| Exercise aim |
From the function review notes, extract the passage that begins at the words "Key ACT Concept: Vertex" and ends after the words "minimum value of \(k\) at \(x = h\)", reproducing it verbatim.

| Source document |

+ + + +

Functions & Formulas

Key ACT Concept: Function Notation

The ACT frequently tests your understanding of function notation. Remember:

• If \(f(x) = 2x + 3\), then \(f(5) = 2(5) + 3 = 13\)
• If \(g(x) = x^2 - 4\), then \(g(-2) = (-2)^2 - 4 = 4 - 4 = 0\)

Key ACT Concept: Finding Domain Restrictions

Common domain restrictions occur when:

• The denominator of a fraction equals zero
• The expression under a square root is negative

Key ACT Concept: Interpreting Slope

The slope \(m\) represents the rate of change of the function:

• Positive slope: Function increases as \(x\) increases
• Negative slope: Function decreases as \(x\) increases
• Zero slope: Function is constant

Key ACT Concept: Vertex Form

The vertex form of a quadratic function is \(f(x) = a(x - h)^2 + k\), where \((h, k)\) is the vertex of the parabola.

• If \(a > 0\), the parabola opens upward and has a minimum value of \(k\) at \(x = h\)
• If \(a < 0\), the parabola opens downward and has a maximum value of \(k\) at \(x = h\)

Key ACT Concept: Common Transformations

Given a function \(f(x)\):

• \(f(x) + k\): Shifts the graph up \(k\) units
• \(f(x) - k\): Shifts the graph down \(k\) units
• \(f(x - h)\): Shifts the graph right \(h\) units
• \(f(x + h)\): Shifts the graph left \(h\) units
• \(a \cdot f(x)\): Vertically stretches (if \(a > 1\)) or compresses (if \(0 < a < 1\)) the graph
• \(-f(x)\): Reflects the graph across the x-axis
• \(f(-x)\): Reflects the graph across the y-axis

Key ACT Concept: Function Composition

The composition of functions \(f\) and \(g\) is denoted as \((f \circ g)(x) = f(g(x))\).

To find \(f(g(x))\), substitute \(g(x)\) for the input variable in \(f\).

Key ACT Concept: Properties of Logarithms

• \(\log_b(xy) = \log_b(x) + \log_b(y)\)
• \(\log_b\left(\frac{x}{y}\right) = \log_b(x) - \log_b(y)\)
• \(\log_b(x^n) = n \cdot \log_b(x)\)
• \(b^{\log_b(x)} = x\) for \(x > 0\)
• \(\log_b(b^x) = x\)

+ + + +

| Target pointing data |
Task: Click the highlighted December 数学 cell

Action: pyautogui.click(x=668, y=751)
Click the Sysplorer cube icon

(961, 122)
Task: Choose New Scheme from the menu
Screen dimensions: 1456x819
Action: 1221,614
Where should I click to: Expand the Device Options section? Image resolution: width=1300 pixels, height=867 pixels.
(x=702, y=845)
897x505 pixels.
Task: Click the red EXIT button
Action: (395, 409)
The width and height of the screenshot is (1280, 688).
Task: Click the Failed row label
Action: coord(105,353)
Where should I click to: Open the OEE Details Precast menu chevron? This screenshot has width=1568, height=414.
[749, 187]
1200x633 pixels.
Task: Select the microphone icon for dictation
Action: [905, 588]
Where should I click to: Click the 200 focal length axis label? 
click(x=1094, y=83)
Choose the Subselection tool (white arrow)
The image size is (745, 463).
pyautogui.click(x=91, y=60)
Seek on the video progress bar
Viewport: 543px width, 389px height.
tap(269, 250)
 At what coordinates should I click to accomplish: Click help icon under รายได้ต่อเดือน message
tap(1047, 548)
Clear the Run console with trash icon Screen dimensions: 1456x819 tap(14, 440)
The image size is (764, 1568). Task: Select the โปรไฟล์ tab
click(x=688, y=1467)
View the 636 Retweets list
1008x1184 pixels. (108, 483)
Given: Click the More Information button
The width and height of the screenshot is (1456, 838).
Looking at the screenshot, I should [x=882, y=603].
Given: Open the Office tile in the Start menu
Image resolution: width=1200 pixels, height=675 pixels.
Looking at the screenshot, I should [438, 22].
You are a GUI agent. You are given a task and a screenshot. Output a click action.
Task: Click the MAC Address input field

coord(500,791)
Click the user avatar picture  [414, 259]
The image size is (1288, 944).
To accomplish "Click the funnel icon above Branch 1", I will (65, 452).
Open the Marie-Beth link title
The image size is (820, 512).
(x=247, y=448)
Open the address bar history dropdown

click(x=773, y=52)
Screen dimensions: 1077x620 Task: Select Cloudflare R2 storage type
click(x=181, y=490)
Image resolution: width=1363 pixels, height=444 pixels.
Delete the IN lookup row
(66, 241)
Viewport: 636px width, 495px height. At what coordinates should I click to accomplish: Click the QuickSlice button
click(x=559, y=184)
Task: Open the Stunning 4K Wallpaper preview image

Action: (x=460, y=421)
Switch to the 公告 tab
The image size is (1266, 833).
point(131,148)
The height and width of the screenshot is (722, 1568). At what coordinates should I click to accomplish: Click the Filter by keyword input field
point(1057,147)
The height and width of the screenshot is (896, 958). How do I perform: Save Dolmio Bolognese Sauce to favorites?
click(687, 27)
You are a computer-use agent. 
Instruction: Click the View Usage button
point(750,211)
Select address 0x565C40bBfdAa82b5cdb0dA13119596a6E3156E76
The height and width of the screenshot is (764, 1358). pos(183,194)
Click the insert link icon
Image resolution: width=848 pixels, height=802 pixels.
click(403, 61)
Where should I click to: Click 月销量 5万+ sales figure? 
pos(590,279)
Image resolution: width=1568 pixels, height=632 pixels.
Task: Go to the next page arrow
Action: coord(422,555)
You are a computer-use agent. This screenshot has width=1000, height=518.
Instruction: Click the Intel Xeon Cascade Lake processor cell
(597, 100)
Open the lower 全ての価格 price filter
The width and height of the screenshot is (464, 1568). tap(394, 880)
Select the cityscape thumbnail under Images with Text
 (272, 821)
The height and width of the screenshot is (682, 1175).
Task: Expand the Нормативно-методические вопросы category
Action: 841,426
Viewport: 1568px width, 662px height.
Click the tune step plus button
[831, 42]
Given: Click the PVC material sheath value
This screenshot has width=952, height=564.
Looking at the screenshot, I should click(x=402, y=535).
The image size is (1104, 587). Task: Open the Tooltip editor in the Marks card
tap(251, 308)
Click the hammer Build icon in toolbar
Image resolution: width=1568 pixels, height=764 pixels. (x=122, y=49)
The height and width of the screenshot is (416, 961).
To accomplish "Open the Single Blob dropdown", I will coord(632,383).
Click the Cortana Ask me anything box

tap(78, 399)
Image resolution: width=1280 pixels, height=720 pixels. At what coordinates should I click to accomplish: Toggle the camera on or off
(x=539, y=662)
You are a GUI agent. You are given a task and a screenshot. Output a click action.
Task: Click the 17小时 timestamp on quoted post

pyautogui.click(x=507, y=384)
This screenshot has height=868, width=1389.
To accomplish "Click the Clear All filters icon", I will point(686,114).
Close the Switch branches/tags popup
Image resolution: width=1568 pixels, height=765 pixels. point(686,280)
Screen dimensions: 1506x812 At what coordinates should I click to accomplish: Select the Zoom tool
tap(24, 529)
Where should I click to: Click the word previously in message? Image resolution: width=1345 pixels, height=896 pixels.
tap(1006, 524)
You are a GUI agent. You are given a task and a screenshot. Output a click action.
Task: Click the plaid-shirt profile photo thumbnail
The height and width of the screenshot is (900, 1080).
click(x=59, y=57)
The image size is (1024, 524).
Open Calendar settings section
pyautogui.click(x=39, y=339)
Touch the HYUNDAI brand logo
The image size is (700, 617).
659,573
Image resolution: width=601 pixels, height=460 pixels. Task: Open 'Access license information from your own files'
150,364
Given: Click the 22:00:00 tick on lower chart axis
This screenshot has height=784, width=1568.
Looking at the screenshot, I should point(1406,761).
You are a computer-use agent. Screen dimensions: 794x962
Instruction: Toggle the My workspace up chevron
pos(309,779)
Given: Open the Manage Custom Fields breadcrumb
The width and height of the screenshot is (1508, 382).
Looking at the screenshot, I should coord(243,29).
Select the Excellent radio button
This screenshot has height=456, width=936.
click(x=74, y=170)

+ + + +

| Output below |
Key ACT Concept: Vertex Form

The vertex form of a quadratic function is \(f(x) = a(x - h)^2 + k\), where \((h, k)\) is the vertex of the parabola.

• If \(a > 0\), the parabola opens upward and has a minimum value of \(k\) at \(x = h\)